On my way to Biosphere 2 I kept wondering where biosphere 1 was, to learn that the researchers working at this University of Arizona Science lab call the planet Earth biosphere 1. Biosphere 2 was built as a private research centre to provide a model of the complexity of the earth’s environment. On two occasions groups of people lived within the biosphere farming fruit and vegetables as well as raising pigs, chickens and goats, once for two years, the second time for 6 months. The whole unit was sealed requiring the water and oxygen cycles in the biosphere to sustain the life inside, although energy was contributed externally and communication took place between the scientists inside and outside the biomes.
While the biospherians was a sealed system, it was more airtight than the space shuttle. The door through which we entered the structure an example of the seal.

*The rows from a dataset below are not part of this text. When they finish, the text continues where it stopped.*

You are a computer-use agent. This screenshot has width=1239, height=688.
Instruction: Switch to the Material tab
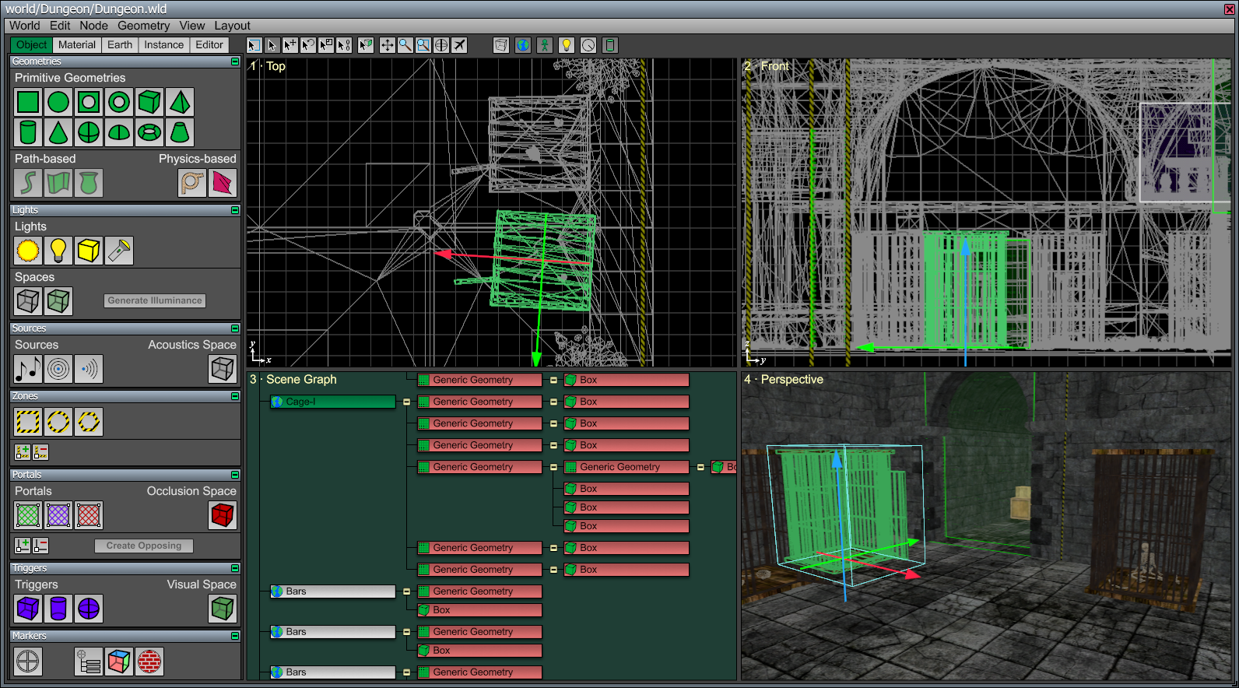(x=77, y=45)
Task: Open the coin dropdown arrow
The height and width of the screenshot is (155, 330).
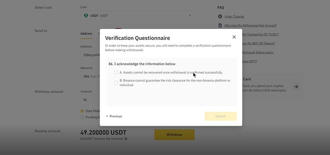Action: (190, 15)
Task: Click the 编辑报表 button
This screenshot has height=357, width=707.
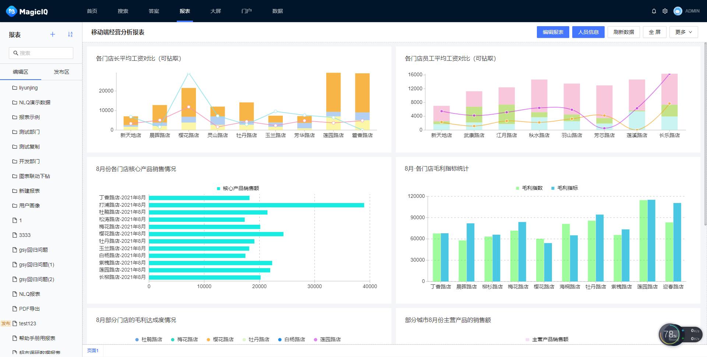Action: [553, 32]
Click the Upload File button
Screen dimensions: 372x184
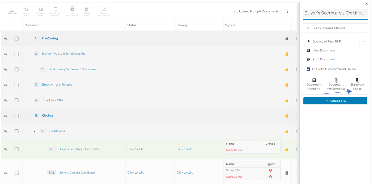pyautogui.click(x=335, y=101)
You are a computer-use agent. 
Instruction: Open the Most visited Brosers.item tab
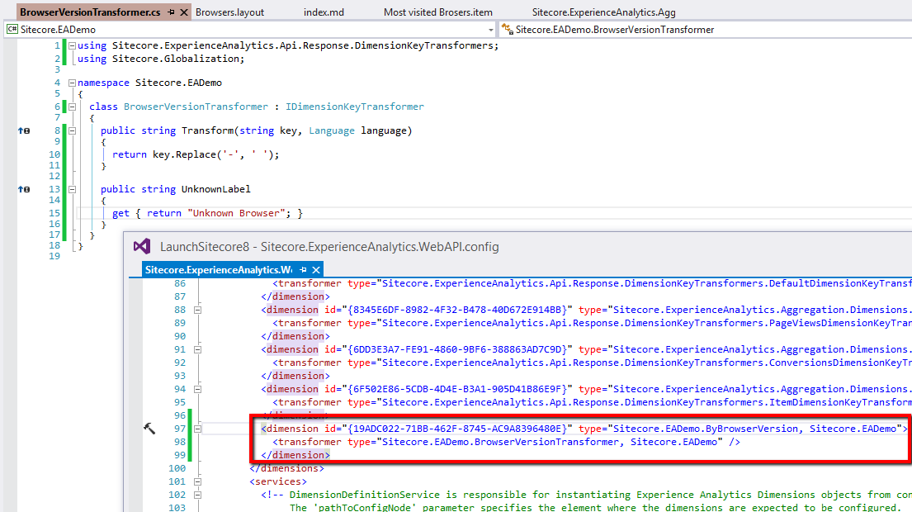(437, 12)
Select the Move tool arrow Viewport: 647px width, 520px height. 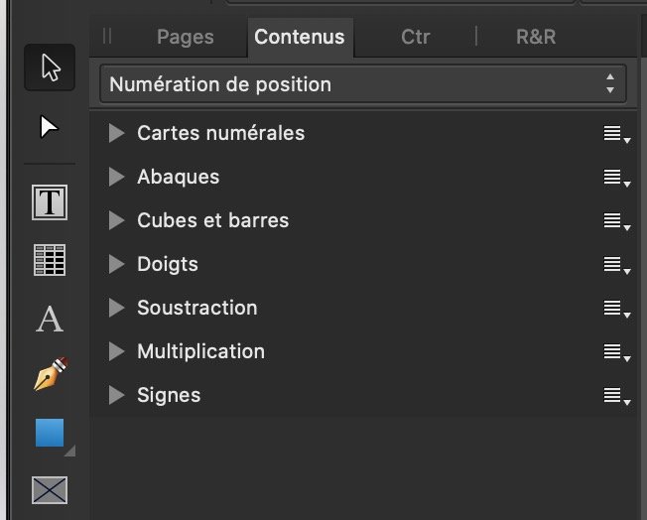tap(50, 67)
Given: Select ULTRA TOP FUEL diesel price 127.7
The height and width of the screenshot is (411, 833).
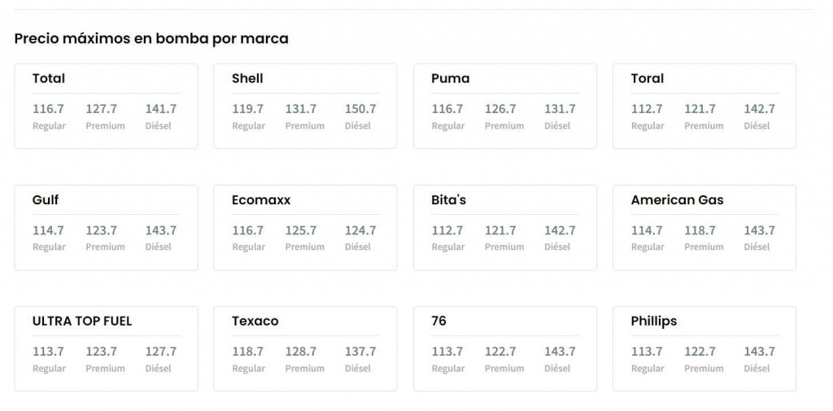Looking at the screenshot, I should (x=161, y=352).
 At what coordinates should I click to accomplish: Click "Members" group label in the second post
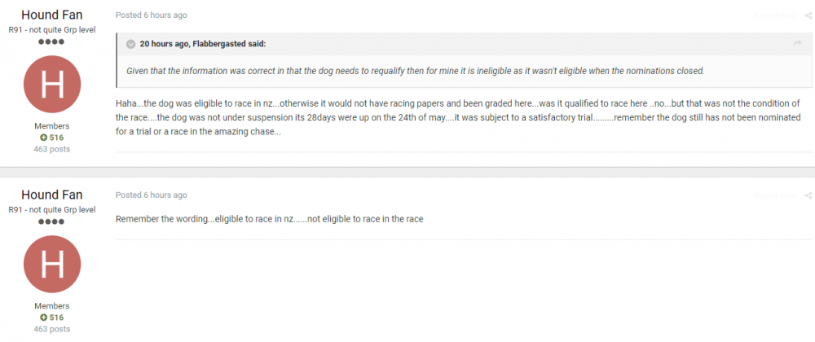click(52, 305)
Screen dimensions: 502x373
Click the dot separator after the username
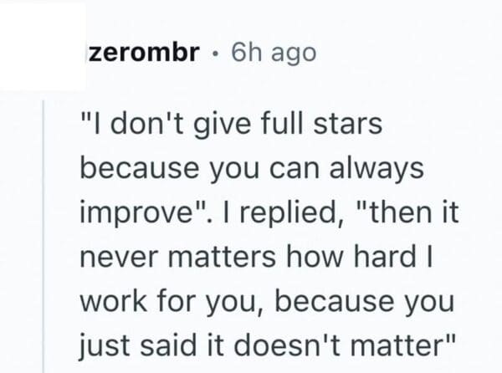point(214,54)
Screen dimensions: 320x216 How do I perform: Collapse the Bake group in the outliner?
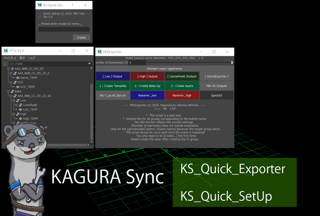(8, 91)
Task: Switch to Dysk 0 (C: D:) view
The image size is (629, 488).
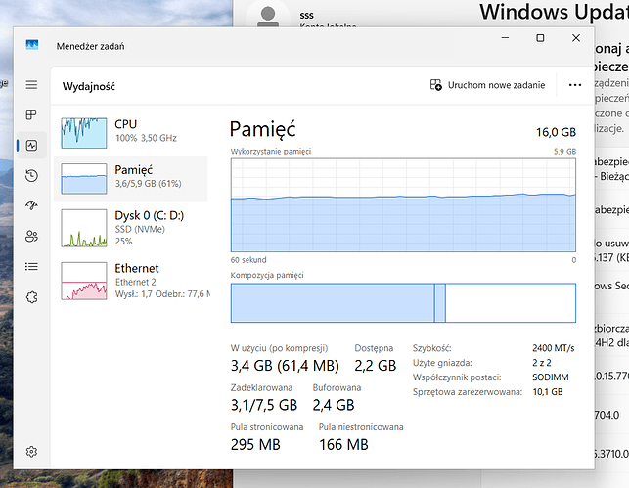Action: click(131, 227)
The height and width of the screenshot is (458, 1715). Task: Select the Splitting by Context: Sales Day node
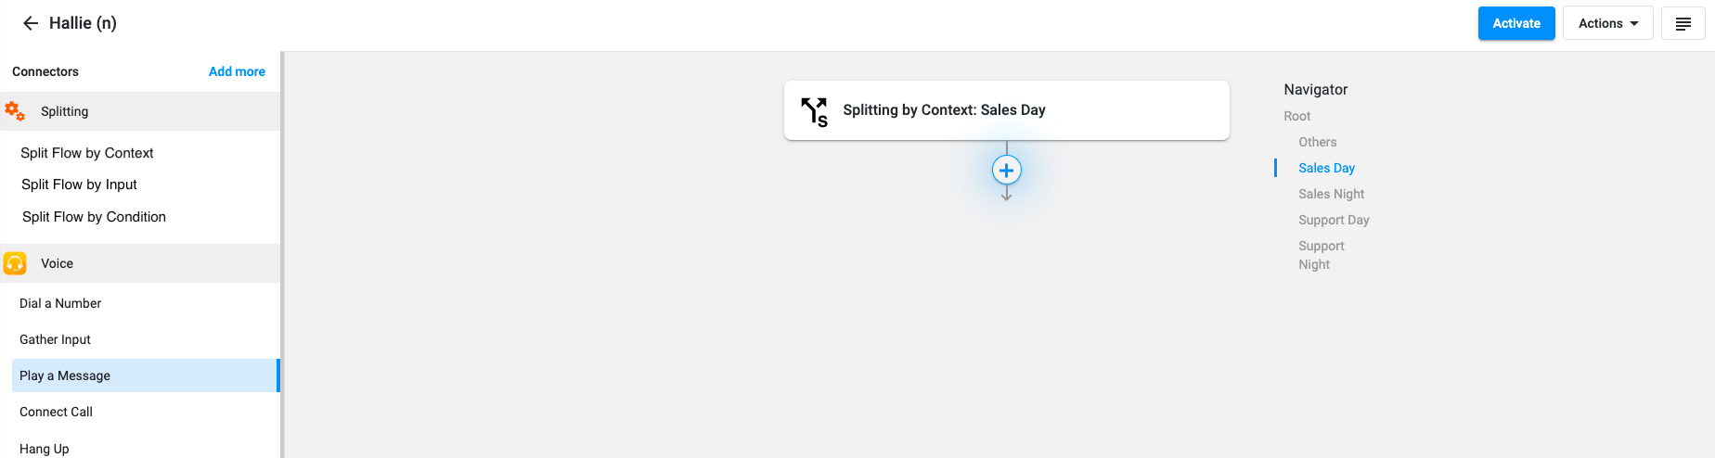coord(1007,110)
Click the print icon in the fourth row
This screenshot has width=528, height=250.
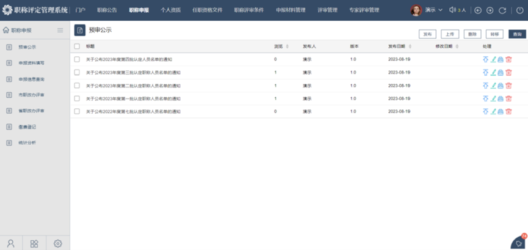coord(501,98)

During the periods while people were living inside, the temperature was changed by 30 degrees to simulate different seasons. As it was a sealed system, there needed to be space for the air to expand into as it was warming. Two ‘lungs’ were built, which act as air reservoirs. Their domes are clearly visible, and I had assumed these were biomes, when in fact they are solely to provide weather shelter to an enourmous rubber diaphragm which rises as the biosphere temperature rises and falls as it gets colder. As the system is no longer sealed, it has been set to show visitors how it operates.
Research is ongoing inside the biosphere biomes and other research into aspects of geology, biology, ecology and the full breadth of collaborative earth and atmospheric sciences. An example is this solar panel array which is testing different types of PV panels and how they can be arranged on existing brownfield sites such as the edges of ’empty’ open cast mines.